In the Fake Weather example, the sendMeasurement()
method implementation generates random varying measurements (it uses Exponentially Correlated Random Variables (ECRV) to generate something more realistic) and is called regularly using a Timer thread set to execute at the frequency specified by getAverageSamplingPeriod()
.
protected void start()
{
if (timer != null)
return;
timer = new Timer();
// start main measurement generation thread
TimerTask task = new TimerTask() {
public void run()
{
sendMeasurement();
}
};
timer.scheduleAtFixedRate(task, 0, (long)(getAverageSamplingPeriod()*1000));
}
protected void stop()
{
if (timer != null)
{
timer.cancel();
timer = null;
}
}
The Module Descriptor Class
A module descriptor class must be provided to enable automatic discovery of your new module by the SensorHub module registry.
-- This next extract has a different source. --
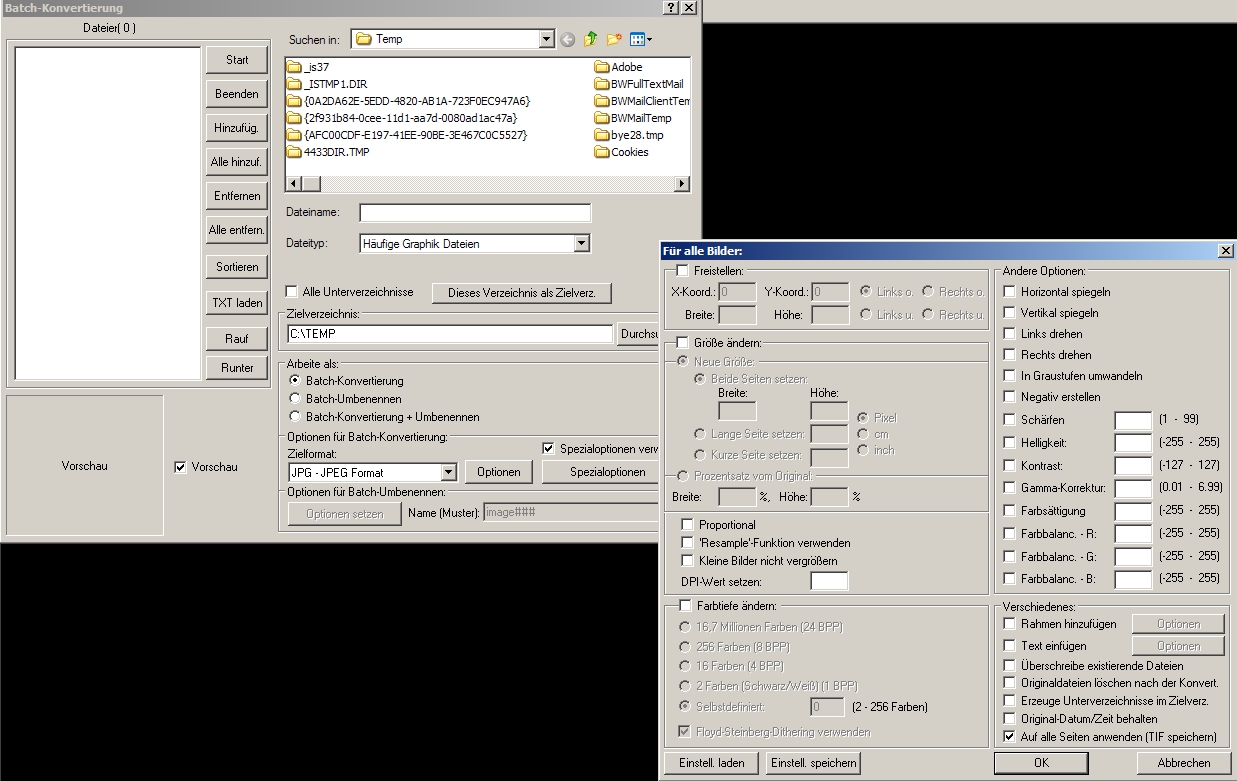The width and height of the screenshot is (1237, 781).
Task: Click the file list horizontal scrollbar
Action: (x=488, y=184)
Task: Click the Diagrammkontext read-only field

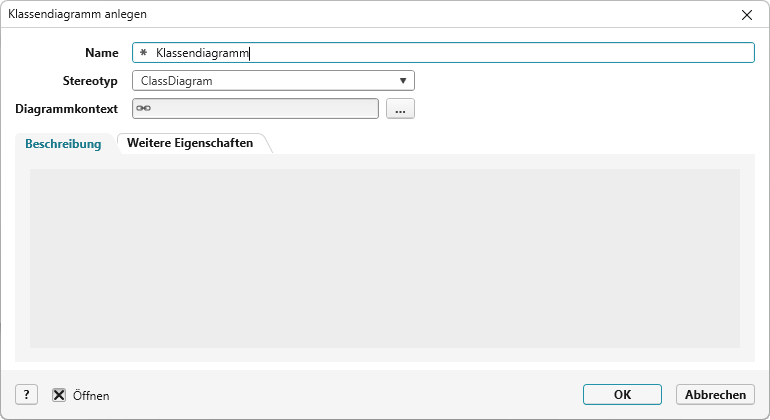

By providing a class implementing the IModuleProvider
interface, all SensorHub modules available on the classpath can indeed be discovered using the standard Java ServiceLoader API.
In addition, this factory class indicates which configuration class and module class to use for this particular module. It should thus point to the classes you created in the first two steps of this tutorial.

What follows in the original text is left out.